== Task goal ==
Every line with "column" in it should be copied from the data.

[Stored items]
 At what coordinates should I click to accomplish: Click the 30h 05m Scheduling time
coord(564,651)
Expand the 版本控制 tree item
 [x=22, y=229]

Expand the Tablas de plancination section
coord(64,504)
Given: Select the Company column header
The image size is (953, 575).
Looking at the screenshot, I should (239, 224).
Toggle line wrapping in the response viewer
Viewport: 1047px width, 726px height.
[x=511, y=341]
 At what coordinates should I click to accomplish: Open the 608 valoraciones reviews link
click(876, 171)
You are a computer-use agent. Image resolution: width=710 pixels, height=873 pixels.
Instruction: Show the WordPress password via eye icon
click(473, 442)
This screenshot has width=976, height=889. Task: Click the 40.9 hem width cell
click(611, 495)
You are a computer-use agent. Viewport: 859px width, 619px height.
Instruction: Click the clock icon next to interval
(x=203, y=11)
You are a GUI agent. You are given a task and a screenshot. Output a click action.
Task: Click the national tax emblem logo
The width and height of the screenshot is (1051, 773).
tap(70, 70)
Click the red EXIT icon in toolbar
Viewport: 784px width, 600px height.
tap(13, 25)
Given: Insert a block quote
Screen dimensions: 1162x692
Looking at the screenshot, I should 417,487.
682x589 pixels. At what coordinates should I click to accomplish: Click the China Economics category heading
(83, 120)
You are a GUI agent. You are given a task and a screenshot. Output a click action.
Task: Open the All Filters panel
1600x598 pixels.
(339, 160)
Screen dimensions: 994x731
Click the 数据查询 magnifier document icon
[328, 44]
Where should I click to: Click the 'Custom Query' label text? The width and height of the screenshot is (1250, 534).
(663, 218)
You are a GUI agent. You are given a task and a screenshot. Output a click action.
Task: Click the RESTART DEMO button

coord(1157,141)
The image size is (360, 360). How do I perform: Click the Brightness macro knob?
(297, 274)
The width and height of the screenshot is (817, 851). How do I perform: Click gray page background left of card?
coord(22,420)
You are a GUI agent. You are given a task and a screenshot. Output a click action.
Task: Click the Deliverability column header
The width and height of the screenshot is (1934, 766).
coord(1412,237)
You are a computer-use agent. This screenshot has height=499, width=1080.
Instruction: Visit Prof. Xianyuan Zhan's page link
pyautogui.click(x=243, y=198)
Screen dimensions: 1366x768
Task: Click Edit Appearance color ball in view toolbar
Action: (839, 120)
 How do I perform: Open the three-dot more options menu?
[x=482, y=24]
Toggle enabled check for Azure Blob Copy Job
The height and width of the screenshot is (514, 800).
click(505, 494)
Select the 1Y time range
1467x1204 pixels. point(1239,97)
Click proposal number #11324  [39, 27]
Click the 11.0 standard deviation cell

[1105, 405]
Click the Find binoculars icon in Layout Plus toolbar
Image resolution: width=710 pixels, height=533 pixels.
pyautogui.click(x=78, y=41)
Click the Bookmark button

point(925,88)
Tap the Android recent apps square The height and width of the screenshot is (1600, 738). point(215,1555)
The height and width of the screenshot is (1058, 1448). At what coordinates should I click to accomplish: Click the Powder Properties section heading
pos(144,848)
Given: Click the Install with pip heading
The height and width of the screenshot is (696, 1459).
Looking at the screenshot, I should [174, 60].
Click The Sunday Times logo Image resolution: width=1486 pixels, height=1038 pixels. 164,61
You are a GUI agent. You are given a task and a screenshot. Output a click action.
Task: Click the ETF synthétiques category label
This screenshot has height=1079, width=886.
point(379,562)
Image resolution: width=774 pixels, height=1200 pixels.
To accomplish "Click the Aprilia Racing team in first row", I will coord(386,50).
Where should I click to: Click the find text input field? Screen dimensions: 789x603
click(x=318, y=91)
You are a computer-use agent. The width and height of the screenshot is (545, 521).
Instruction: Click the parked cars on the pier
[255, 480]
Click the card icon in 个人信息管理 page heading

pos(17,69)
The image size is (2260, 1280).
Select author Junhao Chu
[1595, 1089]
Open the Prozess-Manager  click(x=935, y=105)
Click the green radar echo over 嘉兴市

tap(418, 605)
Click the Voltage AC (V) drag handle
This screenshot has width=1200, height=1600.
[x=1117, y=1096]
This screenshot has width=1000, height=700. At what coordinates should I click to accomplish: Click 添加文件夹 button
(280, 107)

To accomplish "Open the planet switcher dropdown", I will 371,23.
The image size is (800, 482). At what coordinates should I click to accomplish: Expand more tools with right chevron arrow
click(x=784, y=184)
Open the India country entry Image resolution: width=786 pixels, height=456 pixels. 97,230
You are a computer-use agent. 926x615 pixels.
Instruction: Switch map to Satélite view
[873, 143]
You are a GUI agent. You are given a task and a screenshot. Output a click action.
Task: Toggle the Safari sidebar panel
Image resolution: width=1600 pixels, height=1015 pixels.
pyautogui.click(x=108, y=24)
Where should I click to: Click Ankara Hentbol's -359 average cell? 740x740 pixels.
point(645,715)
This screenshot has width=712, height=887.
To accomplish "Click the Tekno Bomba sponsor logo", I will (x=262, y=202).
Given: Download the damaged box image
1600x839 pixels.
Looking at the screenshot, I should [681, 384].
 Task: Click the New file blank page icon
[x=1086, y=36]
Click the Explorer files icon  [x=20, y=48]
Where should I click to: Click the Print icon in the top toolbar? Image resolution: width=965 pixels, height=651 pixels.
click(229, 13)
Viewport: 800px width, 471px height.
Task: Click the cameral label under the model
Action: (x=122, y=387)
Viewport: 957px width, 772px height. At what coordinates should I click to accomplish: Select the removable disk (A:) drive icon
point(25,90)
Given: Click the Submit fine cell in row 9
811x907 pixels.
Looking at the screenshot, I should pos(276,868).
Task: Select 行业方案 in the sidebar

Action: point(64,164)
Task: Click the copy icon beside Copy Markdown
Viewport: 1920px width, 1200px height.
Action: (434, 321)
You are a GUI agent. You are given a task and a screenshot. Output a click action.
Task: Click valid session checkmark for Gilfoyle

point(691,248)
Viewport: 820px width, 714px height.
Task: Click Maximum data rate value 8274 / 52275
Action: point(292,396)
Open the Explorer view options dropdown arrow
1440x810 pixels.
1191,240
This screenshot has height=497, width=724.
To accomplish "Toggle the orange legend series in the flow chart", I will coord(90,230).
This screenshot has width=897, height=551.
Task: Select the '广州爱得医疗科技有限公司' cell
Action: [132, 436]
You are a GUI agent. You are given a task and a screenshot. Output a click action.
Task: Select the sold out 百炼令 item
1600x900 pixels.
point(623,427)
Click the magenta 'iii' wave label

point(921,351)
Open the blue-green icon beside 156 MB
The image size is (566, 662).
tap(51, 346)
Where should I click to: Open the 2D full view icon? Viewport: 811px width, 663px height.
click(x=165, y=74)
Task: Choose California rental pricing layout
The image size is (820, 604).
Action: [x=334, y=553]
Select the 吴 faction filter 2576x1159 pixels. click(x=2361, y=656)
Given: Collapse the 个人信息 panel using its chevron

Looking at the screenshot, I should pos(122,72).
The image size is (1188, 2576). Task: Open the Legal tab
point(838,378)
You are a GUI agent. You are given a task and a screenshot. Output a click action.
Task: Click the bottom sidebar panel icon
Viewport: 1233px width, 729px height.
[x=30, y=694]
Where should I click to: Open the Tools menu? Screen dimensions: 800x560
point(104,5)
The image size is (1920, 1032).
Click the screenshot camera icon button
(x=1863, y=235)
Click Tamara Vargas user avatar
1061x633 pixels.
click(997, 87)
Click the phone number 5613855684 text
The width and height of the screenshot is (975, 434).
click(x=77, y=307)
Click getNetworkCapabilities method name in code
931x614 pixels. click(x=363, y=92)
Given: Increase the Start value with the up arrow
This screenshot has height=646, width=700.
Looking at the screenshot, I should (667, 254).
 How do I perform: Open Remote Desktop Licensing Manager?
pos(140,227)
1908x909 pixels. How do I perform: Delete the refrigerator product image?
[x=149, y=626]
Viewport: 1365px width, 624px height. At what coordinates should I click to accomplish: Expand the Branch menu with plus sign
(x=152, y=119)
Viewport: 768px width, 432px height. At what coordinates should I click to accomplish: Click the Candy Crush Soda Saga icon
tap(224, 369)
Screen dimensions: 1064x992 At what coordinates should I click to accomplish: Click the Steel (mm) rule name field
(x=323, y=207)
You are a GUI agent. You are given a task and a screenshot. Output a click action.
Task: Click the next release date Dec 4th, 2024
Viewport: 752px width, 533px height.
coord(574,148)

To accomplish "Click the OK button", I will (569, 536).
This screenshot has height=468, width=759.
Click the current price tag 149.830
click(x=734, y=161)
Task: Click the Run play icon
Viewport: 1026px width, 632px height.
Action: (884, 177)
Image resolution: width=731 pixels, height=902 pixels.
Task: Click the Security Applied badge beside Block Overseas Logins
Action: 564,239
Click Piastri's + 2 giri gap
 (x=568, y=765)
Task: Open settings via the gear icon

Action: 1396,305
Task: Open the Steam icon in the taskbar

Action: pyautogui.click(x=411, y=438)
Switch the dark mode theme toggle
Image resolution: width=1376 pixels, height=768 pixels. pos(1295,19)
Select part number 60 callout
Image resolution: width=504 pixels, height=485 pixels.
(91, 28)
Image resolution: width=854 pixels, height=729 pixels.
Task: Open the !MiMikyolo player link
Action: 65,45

== Response area ==
Given: Select the Company column header
Task: Click the Deliverability column header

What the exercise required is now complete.